In the early afternoon after our walking tour in outer Antwerp our coach dropped us off at the car park by the River Scheldt from where we made our way to the Grote Markt and the Cathedral.
The Grote Markt, Antwerp
Onze-Lieve-Vrouwe Kathedraal, Antwerp
From here we dispersed to find lunch. The plan then was to reassemble at the Cathedral in about an hour in order to tour the Rubens paintings which hang there, currently. However, with no persuasion from me, my friend and I decided we would rather visit the Plantin-Moretus Museum and arranged to meet the group back at the coach at 5pm.
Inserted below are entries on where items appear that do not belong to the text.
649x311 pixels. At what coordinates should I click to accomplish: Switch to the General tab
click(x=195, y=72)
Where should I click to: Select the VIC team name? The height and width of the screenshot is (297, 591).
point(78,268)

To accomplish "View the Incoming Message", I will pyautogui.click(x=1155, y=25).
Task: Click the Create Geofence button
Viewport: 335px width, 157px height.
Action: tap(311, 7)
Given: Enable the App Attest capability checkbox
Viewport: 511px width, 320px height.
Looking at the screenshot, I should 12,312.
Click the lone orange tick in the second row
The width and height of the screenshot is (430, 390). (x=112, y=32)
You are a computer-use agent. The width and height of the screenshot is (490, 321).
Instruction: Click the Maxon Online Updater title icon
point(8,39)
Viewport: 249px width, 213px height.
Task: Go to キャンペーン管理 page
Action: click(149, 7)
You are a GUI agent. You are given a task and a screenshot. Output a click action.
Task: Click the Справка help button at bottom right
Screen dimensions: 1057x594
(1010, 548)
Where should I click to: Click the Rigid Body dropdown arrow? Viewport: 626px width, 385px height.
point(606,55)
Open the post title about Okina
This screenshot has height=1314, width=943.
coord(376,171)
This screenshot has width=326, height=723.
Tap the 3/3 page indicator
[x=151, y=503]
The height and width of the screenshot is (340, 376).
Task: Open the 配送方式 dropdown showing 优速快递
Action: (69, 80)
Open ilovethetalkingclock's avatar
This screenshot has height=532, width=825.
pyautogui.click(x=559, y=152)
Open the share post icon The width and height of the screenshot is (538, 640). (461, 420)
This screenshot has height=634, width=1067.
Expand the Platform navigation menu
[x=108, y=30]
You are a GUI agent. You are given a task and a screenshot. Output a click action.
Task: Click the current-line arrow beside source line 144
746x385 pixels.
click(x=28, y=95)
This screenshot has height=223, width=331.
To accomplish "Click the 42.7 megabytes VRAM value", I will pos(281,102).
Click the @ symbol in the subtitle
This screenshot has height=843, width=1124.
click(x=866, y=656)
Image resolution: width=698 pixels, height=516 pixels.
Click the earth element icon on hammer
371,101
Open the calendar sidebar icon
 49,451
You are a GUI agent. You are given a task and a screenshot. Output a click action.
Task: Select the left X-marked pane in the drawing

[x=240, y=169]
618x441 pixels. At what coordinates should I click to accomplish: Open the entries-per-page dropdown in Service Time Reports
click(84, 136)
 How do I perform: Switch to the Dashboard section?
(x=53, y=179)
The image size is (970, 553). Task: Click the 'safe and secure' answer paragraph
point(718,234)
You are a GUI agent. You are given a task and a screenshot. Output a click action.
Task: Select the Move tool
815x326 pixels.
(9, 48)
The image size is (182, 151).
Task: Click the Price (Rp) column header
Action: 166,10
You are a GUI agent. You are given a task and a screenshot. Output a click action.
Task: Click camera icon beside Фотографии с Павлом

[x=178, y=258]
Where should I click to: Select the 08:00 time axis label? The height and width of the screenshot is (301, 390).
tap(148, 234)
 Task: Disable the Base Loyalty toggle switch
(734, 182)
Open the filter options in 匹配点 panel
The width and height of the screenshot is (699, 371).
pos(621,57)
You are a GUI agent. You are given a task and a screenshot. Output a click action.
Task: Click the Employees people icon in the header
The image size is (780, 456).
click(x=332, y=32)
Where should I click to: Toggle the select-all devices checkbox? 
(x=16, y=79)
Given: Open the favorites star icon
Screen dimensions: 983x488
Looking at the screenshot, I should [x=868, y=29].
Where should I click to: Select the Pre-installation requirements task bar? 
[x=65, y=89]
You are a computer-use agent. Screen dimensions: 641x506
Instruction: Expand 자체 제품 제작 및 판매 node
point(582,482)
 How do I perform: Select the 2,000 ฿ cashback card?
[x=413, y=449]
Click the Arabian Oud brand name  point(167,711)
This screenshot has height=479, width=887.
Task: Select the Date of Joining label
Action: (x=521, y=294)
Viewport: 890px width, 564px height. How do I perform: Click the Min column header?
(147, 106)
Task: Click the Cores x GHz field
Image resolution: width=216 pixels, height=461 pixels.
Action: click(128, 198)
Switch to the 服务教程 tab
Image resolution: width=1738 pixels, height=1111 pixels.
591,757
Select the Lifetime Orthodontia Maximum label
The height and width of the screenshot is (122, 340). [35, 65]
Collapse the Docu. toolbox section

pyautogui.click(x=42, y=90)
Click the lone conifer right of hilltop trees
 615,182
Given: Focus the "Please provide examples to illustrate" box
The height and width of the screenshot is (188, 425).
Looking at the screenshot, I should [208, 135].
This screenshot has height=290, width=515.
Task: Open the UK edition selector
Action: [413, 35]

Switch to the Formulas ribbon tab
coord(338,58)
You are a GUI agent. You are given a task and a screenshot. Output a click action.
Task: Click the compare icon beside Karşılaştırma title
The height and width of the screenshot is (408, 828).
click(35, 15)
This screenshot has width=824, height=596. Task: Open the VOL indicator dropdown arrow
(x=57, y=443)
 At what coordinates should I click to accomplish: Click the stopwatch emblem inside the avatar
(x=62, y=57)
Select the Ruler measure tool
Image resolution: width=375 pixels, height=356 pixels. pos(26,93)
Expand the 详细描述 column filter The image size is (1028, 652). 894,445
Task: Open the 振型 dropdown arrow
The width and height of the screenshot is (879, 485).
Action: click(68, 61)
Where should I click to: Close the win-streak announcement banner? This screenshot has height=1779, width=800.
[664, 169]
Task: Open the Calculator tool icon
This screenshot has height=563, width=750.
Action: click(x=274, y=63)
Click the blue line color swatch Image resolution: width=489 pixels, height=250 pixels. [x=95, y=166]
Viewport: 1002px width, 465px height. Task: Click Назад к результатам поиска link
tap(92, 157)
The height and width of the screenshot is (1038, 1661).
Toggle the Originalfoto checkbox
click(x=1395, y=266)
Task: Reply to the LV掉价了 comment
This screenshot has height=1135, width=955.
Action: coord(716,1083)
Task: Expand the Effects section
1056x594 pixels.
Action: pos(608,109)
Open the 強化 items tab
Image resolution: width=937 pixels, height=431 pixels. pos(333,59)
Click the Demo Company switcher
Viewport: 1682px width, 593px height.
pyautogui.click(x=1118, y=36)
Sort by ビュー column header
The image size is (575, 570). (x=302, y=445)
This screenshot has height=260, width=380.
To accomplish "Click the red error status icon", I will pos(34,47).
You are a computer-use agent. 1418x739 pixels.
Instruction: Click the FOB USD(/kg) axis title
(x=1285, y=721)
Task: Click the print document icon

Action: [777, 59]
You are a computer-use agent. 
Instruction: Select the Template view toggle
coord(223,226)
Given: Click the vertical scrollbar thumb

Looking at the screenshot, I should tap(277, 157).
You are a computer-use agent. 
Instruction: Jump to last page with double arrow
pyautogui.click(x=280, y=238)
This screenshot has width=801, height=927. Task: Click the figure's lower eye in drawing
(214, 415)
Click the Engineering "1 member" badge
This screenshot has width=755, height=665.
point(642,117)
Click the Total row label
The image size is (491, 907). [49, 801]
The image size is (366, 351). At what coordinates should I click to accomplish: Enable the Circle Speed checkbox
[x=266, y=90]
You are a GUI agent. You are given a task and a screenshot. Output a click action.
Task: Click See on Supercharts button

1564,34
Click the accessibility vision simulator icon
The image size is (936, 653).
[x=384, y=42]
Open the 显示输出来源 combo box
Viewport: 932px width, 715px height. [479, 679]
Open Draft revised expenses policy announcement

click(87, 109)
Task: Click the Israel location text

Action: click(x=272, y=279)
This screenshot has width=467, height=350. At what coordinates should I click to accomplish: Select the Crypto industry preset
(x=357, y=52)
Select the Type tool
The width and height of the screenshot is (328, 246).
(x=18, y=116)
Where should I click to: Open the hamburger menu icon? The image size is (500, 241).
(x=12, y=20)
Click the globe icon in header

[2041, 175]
Wrapping my purchases at The Chocolate Box
So, after a tasty pub lunch and making some chocolate purchases, we soon found the museum and were very happy with our choice. This is the only museum listed on the UNESCO World Heritage List.
The Plantin-Moretus Museum, Antwerp
The Elegant Interior Garden
“This is one of the most interesting museums in Antwerp. It is housed in the mansion of Christophe Plantin, who set up as a printer in 1555, one of the first industrial printers in history. In the workshop, the equipment, which includes one of the oldest surviving printing presses, has been left as it was when operations ceased in the early 19th century. There is much else to see here besides, including the family home, a sumptuous patrician home with an elegant interior garden, tapestries, vellum Bible, woodcuts, copper plates, and works by Rubens. The museum’s archives, more than 100 years old, have been placed on UNESCO’s World Heritage List.” [Source : My LV City Guide to Amsterdam, Antwerp, Brussels, Zurich, 2012]
The Original Bookshop : books sold here from 1700
In the Great Library
In the Great Library/Chapel
The Moretuses’ own private book collection (1640) is an example of a humanist library. The volumes are shelved by size. By 1655 the Library was used as a Chapel.